=== Records provided ===

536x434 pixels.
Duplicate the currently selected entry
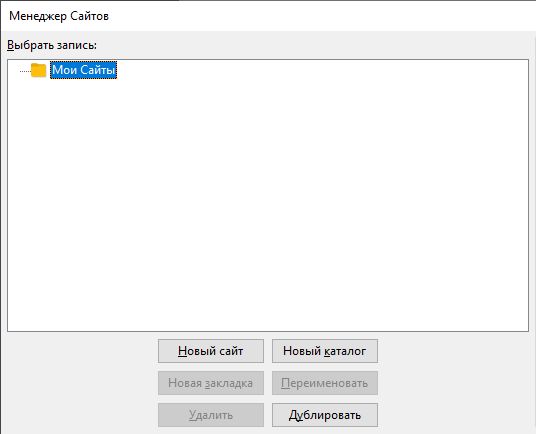[325, 415]
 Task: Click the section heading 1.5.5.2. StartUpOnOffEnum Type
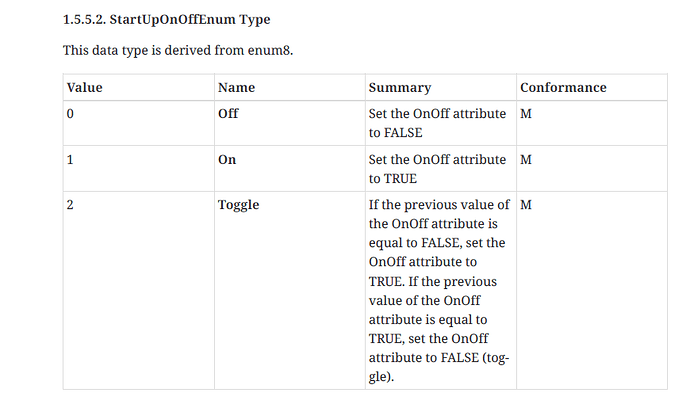(166, 19)
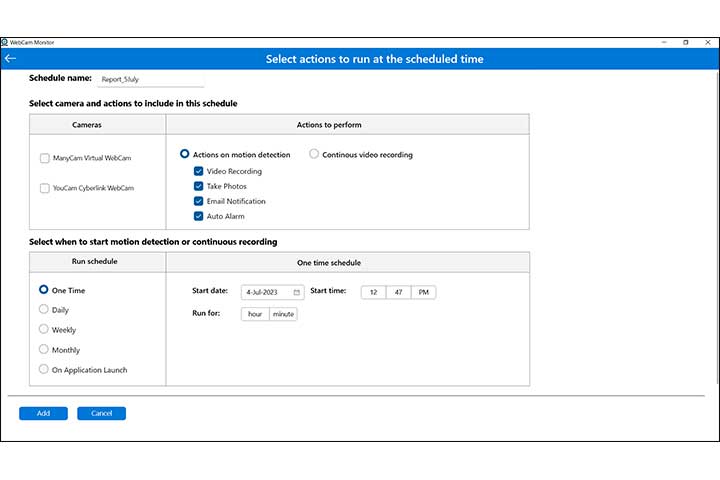
Task: Uncheck the Video Recording option
Action: (199, 171)
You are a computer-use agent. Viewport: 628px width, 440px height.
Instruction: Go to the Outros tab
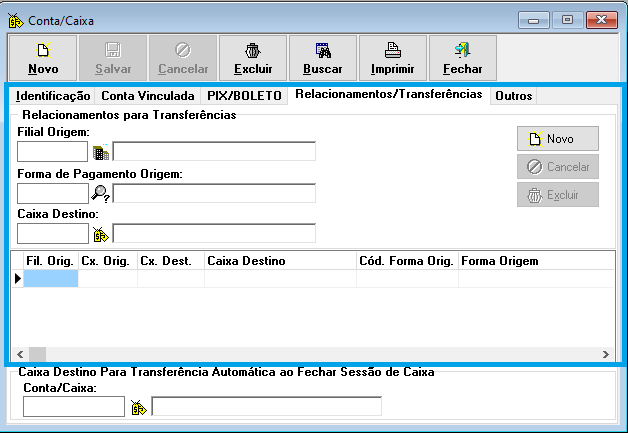(x=513, y=96)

===

Copy the listing from the line with "You are a computer-use" through the end of the listing, swapping "tab" for "page" and changing nothing else. Leave out the pictures.

You are a computer-use agent. Viewport: 628px width, 440px height.
Instruction: Go to the Outros page
(x=513, y=96)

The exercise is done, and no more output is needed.